Elle a écrit longtemps dans l’ombre, mais c’est en 2015 qu’elle édite son premier livre. Il s’agit d’un recueil de nouvelles intitulé Ejo qu’elle publie aux Éditions La Cheminante. Le recueil reçoit le Prix François Augiéras 2016 et le Prix du livre Ailleurs 2017. En 2017, elle fait paraître un autre volume de nouvelles, Lézardes (La Cheminante), lequel obtient le Prix de l’Estuaire la même année et le Prix des Lycéens de Decize 2018. Après le progrès (La Cheminante, 2019) est son premier et unique recueil de poésie. C’est en 2019 qu’elle publie son premier roman, Tous tes enfants dispersés (Éditions Autrement, 2019). Cette fiction recevra un bel accueil, et lui vaudra le Prix des cinq continents 2020. La même année, le roman obtiendra également le Prix Des racines et des mots, et le Prix Éthiophile. Et son deuxième roman, Consolée (Éditions Autrement, 2022) remporte le Prix Kourouma.
Consolée
Ce dernier roman de Beata Umubyeyi Mairesse « […] vise à faire connaître au grand public le sort des métis dans les colonies d’Afrique subsaharienne. Il y a eu des articles à ce sujet mais par la fiction, on touche un public plus large. Et je voulais aussi témoigner des résonances entre le passé et le présent. On a tendance à voir le fait colonial comme quelque chose de révolu en occultant les conséquences à très long terme sur la vie des gens. J’avais envie de le mettre en écho avec la réalité de l’immigration post-coloniale en montrant que tout ça n’est pas arrivé de nulle part, qu’une longue histoire nous lie à travers ce passé », affirme-t-elle.
Dans ce roman, Consolée, une métisse arrachée à sa famille noire et placée dans une institution pour « Enfants mulâtres » souffre de la maladie de l’Alzheimer des décennies après sa venue en France. Devenue Astrida, la vieille femme a abandonné l’usage du français et s’exprime seulement en Kinyarwanda, une langue étrangère dans son espace de vie. En essayant de comprendre cette situation, Ramata, d’origine sénégalaise se retrouvera confrontée à sa propre tradition.
À travers ce récit, l’auteure manifeste son affection pour ce Rwanda qui, en dépit de tous ses maux marquants, ne devrait pas perdre ses souches civilisationnelles et identitaires.
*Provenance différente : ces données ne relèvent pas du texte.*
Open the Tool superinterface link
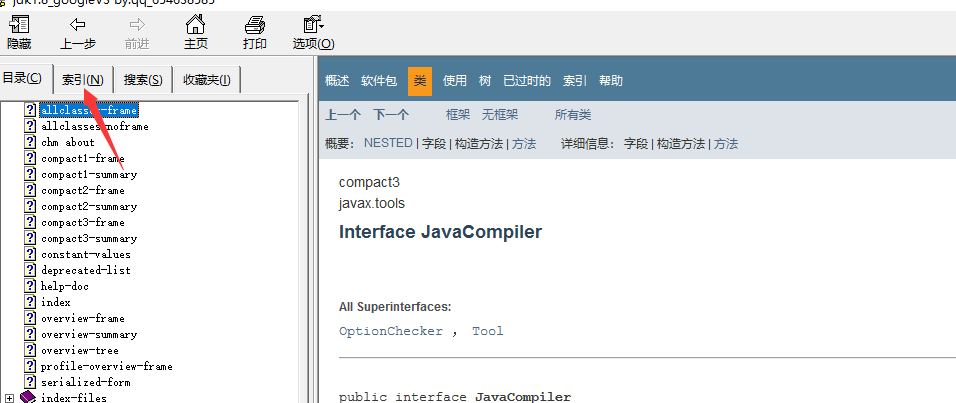This screenshot has width=956, height=403. coord(487,331)
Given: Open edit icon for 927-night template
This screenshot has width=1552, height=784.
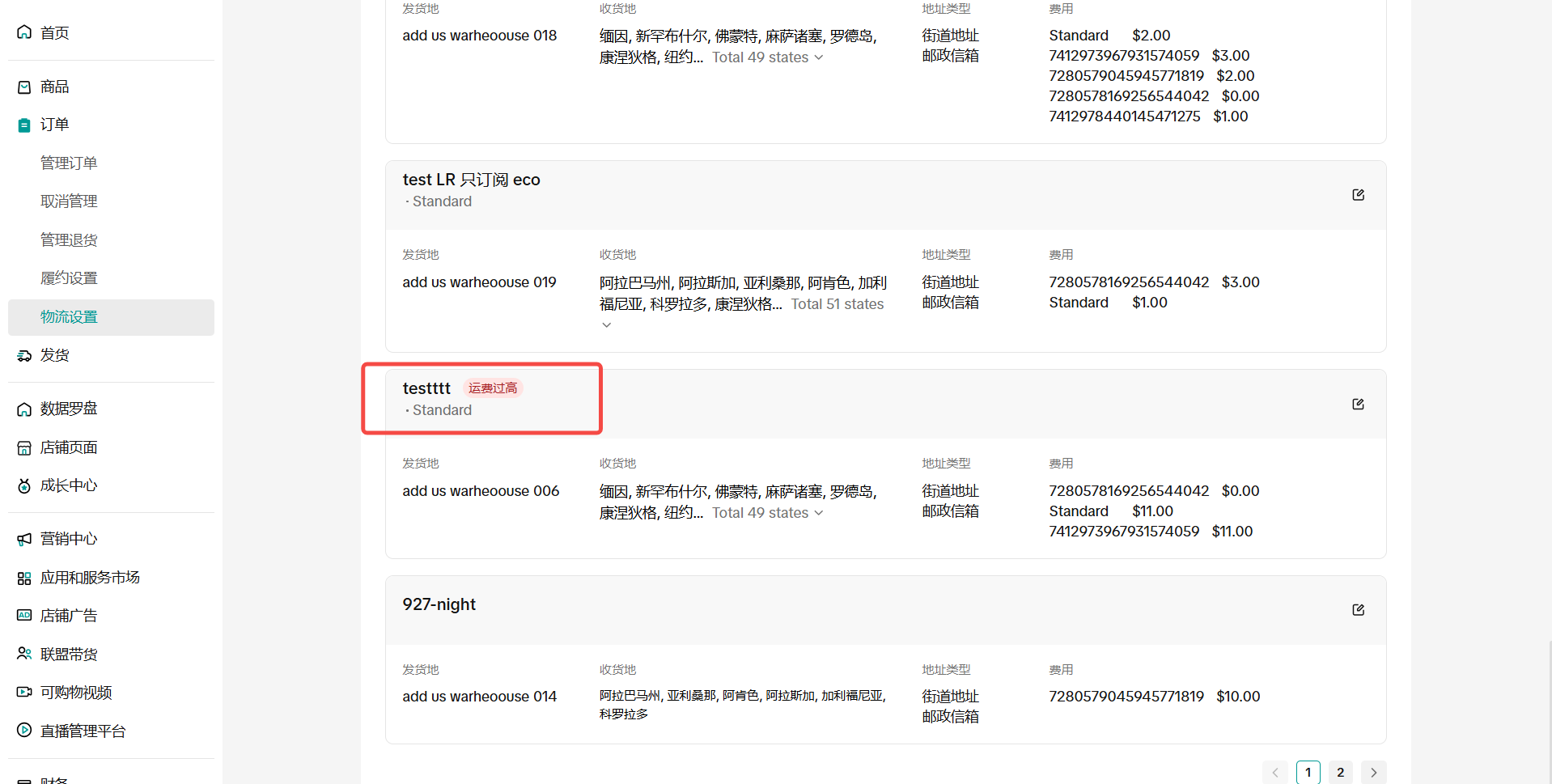Looking at the screenshot, I should point(1358,610).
Par le biais de la fiction, Beata Umubyeyi Mairesse travaille à faire connaitre le passé du Rwanda et invite les Rwandais à ne pas se détacher des valeurs culturelles qui leur sont spécifiques malgré l’élan de la mondialisation qui ne cesse de s’agrandir. L’usage permanent du Kinyarwanda dans son œuvre et l’histoire de Consolée le témoignent assez bien.